Deep Learning Approaches for Thrombosis Detection and Risk Assessment via Ultrasound Imaging

Thrombosis, the formation of a blood clot inside a blood vessel, is a critical condition with significant health risks, including pulmonary embolism (PE) and chronic post-thrombotic syndrome. Deep learning (DL) approaches have shown promise in enhancing the detection and risk assessment of thrombosis, addressing key challenges in ultrasound (US) imaging interpretation. US imaging remains the method of choice for the initial assessment and monitoring of thrombosis due to its non-invasiveness, real-time capability, and absence of ionizing radiation. However, despite being a cost-effective and widely available tool, its diagnostic accuracy heavily depends on operator expertise, leading to variability in image acquisition and interpretation. The integration of DL techniques in US imaging has the potential to improve diagnostic precision, automate analysis, and reduce operator dependency. This thesis systematically reviews the role of DL in thrombosis detection and risk assessment via US imaging, categorizing approaches based on venous, arterial, and cardiac thrombosis.
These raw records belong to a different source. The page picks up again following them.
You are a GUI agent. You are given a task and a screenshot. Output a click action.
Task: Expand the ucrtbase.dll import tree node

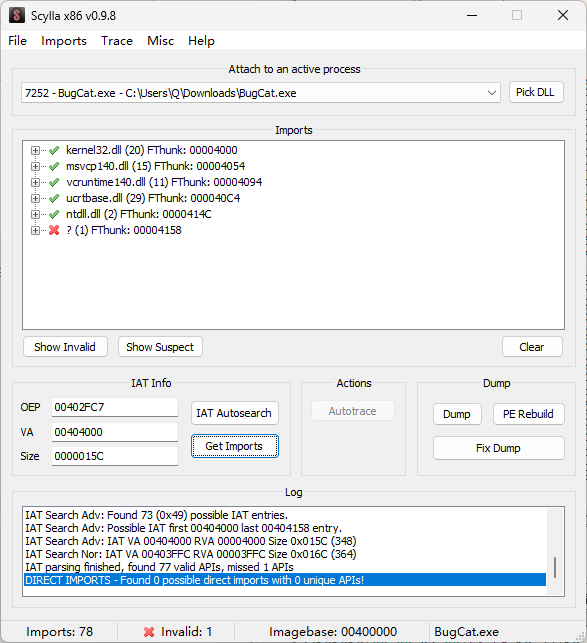pyautogui.click(x=35, y=198)
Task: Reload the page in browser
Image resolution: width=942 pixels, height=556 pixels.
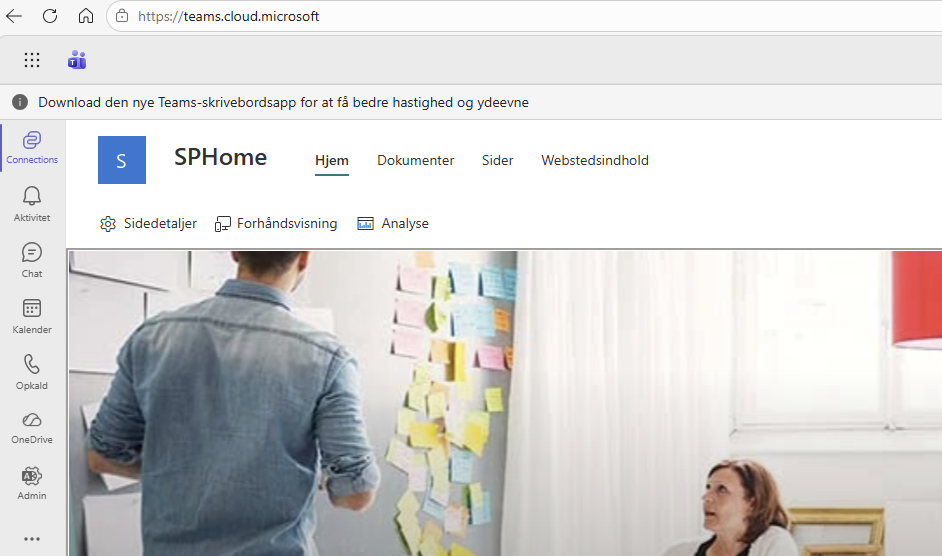Action: (x=50, y=16)
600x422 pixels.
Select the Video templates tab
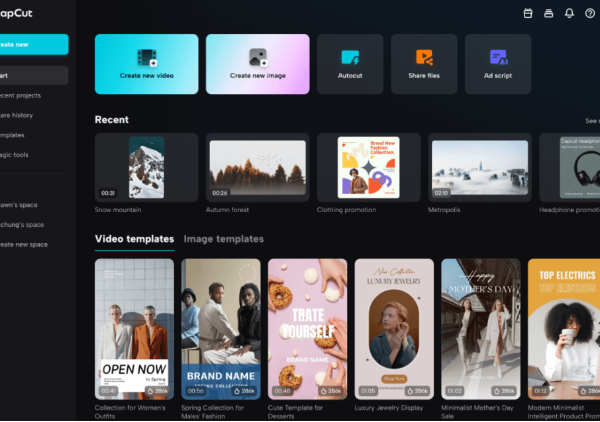(134, 239)
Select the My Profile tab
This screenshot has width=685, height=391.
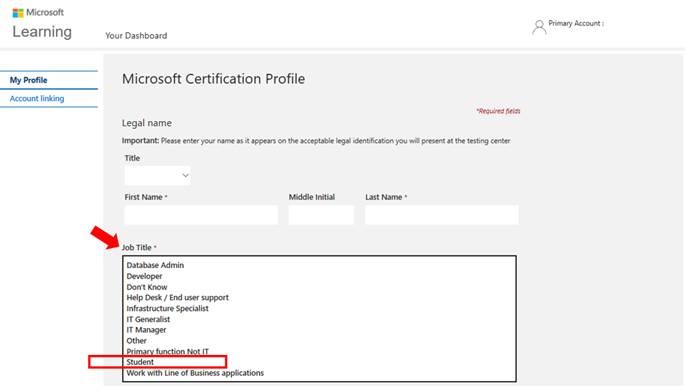[x=28, y=80]
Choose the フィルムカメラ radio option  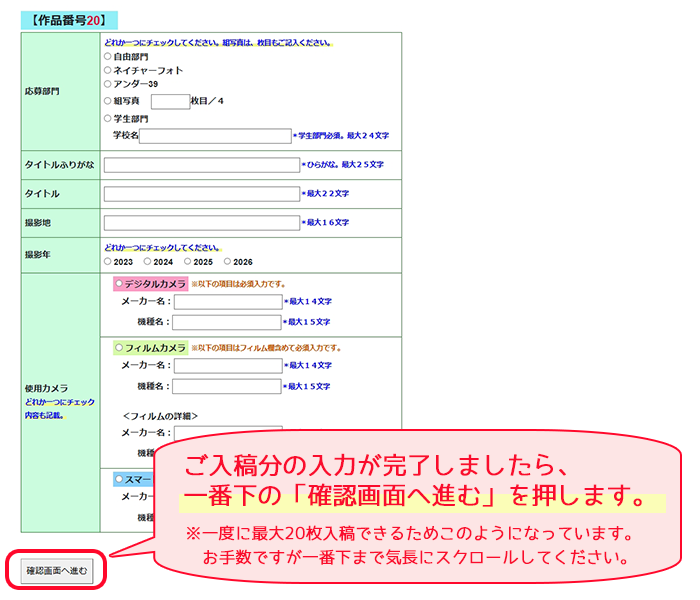point(119,347)
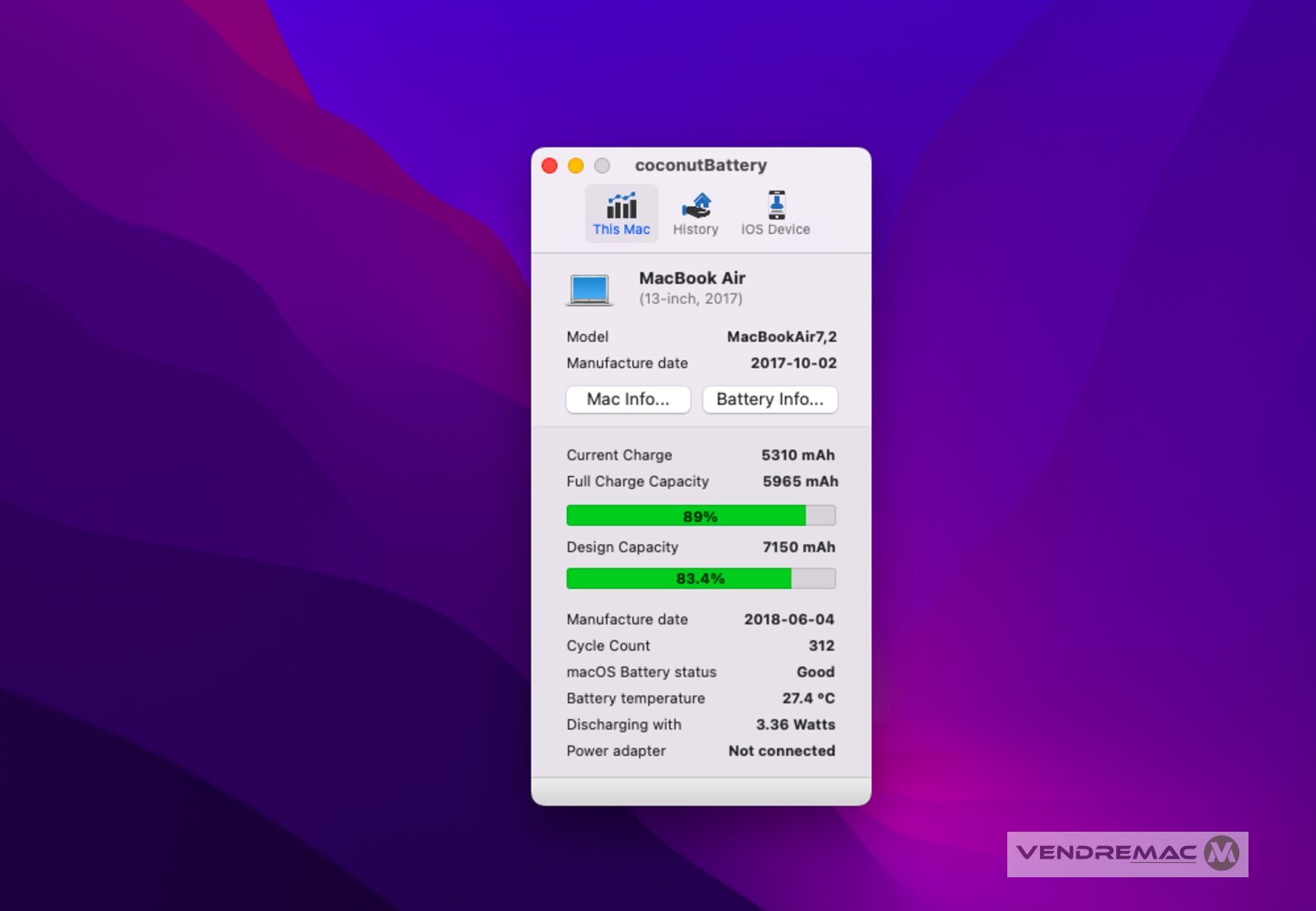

A systematic search across PubMed and Scopus identified 233 studies, of which 22 met the inclusion criteria. The review highlights that convolutional neural networks (CNNs), U-Net, ResNet, and artificial neural networks (ANNs) are the most frequently employed models for classification, segmentation, and feature extraction. The study further categorizes DL-based thrombosis detection based on prediction tasks, including thrombus classification, vessel segmentation, flow analysis, and thrombus localization.

For venous thrombosis, DL models have been utilized to detect deep vein thrombosis (DVT) by evaluating vein compressibility, classifying thrombi, and assisting non-specialists in remote diagnosis. AI-guided freehand point-of-care ultrasound (POCUS) methods have been explored, demonstrating high sensitivity and specificity in detecting DVT.

For arterial thrombosis, CNN-based approaches have been applied to classify and segment atherosclerotic plaques, including the detection of vulnerable plaques associated with acute coronary syndrome (ACS). Deep learning models have also been integrated with intravascular ultrasound (IVUS) to enhance 3D vessel reconstruction, aiding in the assessment of plaque burden and stenosis severity. AI-based segmentation models, such as U-Net and Mask-RCNN, have significantly improved vascular lesion classification.

For cardiac thrombosis, DL techniques have been applied in transesophageal echocardiography (TEE) for the classification and segmentation of intracardiac masses, distinguishing thrombi from tumors. Computer-aided diagnostic (CAD) algorithms have enhanced thrombus detection in patients with atrial fibrillation, demonstrating improved sensitivity and specificity when combined with expert evaluation.

Overall, DL-based approaches for thrombosis detection and risk assessment using US imaging have shown considerable advancements in diagnostic accuracy, automation of image analysis, and clinical decision support. However, challenges remain, including dataset availability, variability in US image quality, and the need for multi-center validation. Future research should prioritize real-world clinical integration, model interpretability, and the development of standardized, publicly available datasets for thrombosis assessment. This systematic review provides insights into the current state, challenges, and future directions of AI-driven vascular imaging, highlighting its potential impact in thrombosis detection and risk assessment across venous, arterial, and cardiac applications.